In der originellen Inszenierung von Yurii Radionov (Bühne und Kostüme: Yulia Zaulichna) wird hier eine abwechslungsreiche Geschichte vom Erwachsenwerden in der post-sowjetischen Ukraine der 1990-er Jahre erzählt. Der Titel betrachtet die Unaufmerksamkeit, in eine unangenehme Situation zu geraten. Er bezieht sich auf das ukrainische Wort „litaty“, was „fliegen“ bedeutet. Die junge Lida träumt vom Fliegen. Man sieht auch immer wieder ein kleines Flugzeug an der Wand hängen. Sie will in die Fußstapfen ihres Onkels treten, der ein internationaler Pilot ist. Sie möchte nach ihrem Schulabschluss eine Ausbildung zur Flugbegleiterin machen.  Doch plötzlich erfährt sie von ihrer Mutter vom Tod des Onkels und alles kommt anders. Zur Sprache kommt dann auch, dass dieser Onkel eine positive Lebenseinstellung hatte. Ein Auto hat ihn überfahren. Zum Glück besitzt Lida gute Freunde, die ihr helfen, den Traum doch noch wahr werden zu lassen. Doch mit ihrer Mutter kommt es wiederholt zu starken Spannungen. Sie verkauft die Diamantohrringe der Großmutter, die eigentlich Lidas Erbstück waren. Der Lehrer Igor möchte unbedingt sehen, wie sie in der Uniform einer Flugbegleiterin aussieht. Er hat sich zunächst als Stimme aus dem Off gemeldet und betritt dann aus einem rötlichen Türrahmen heraus den Raum. Da er sie zwingt, die Kleidung anzuziehen, bricht sie in Tränen aus und gerät in eine seelische Krise. Der Lehrer ist respektlos, bezeichnet sie als „kleine Hure“. Die Frage steht jetzt im Raum, in welcher Währung sie für ihren Traum bezahlen muss.

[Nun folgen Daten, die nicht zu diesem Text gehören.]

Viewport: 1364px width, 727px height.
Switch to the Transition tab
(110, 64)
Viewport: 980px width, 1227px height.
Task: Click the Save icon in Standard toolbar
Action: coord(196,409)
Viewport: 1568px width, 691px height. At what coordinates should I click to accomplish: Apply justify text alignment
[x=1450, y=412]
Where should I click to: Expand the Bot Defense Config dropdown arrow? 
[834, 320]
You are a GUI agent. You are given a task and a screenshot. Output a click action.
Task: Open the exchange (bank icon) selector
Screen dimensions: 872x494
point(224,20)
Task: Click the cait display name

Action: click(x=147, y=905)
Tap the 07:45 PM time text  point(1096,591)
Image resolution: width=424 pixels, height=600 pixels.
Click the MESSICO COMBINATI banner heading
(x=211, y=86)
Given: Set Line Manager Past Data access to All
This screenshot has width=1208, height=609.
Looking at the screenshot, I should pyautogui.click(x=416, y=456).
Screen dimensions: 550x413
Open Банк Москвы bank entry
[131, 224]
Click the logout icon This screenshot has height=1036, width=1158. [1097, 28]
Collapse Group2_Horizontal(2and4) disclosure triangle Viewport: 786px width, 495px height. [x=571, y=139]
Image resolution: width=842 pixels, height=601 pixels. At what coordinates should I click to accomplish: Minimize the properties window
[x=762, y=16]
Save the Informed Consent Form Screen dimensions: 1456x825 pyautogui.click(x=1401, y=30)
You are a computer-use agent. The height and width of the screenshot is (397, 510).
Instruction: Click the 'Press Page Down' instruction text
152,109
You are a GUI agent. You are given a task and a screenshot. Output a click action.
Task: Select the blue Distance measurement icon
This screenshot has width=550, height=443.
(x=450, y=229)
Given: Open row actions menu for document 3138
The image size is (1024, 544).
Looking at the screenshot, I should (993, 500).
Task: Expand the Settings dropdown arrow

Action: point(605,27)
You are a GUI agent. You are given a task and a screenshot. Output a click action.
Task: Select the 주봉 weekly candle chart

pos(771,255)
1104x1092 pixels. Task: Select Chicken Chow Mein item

Wegen dieser Situation gewinnt die Aufführung an Spannung. Lida kann sich aus den Fängen des seltsamen Pädagogen befreien und kehrt wieder zu ihrem Freund und ihrer Mutter zurück, die ebenfalls als Nachhilfelehrerin gearbeitet hat. Die Mutter möchte allerdings keine weitere Stelle annehmen und bleibt lieber arbeitslos. Die wandlungsfähigen Darsteller Khrystyna Deilyk als Lida, Larysa Sheloumova, Adriana Metelska, Stanislav Veselskyi, Iryna Nakonechna und Sergiy Radchenko lassen die beengte Welt und die seelischen Zwänge der handelnden Protagonisten teilweise drastisch und eindringlich deutlich werden. Die subtile Choreografie von Lydia Soklakova belebt das szenische Geschehen immer wieder in erheblicher Weise. Lidas Freund möchte sich zuletzt mit ihr an der Philosophischen Fakultät der Universität einschreiben lassen. Und da erscheint der seltsame Lehrer  wieder, erhebt plötzlich kollektiv einen Besitzanspruch über die gesamte Gruppe, ja über den gesamten Zuschauerraum.

Es ist die satirische Ironie, die bei dieser Uraufführung hervorsticht und den Zuschauer trotz mancher tragischer Ereignisse schmunzeln lässt. Der Lebenssinn wird konsequent hinterfragt. Die Aufführung erfolgte in Zusammenarbeit mit der Akademie Schloss Solitude in ukrainischer Sprache mit deutschen Übertiteln.

Zuletzt wurde bei freiem Eintritt zu Spenden für die Ukraine aufgerufen. Das Publikum applaudierte begeistert.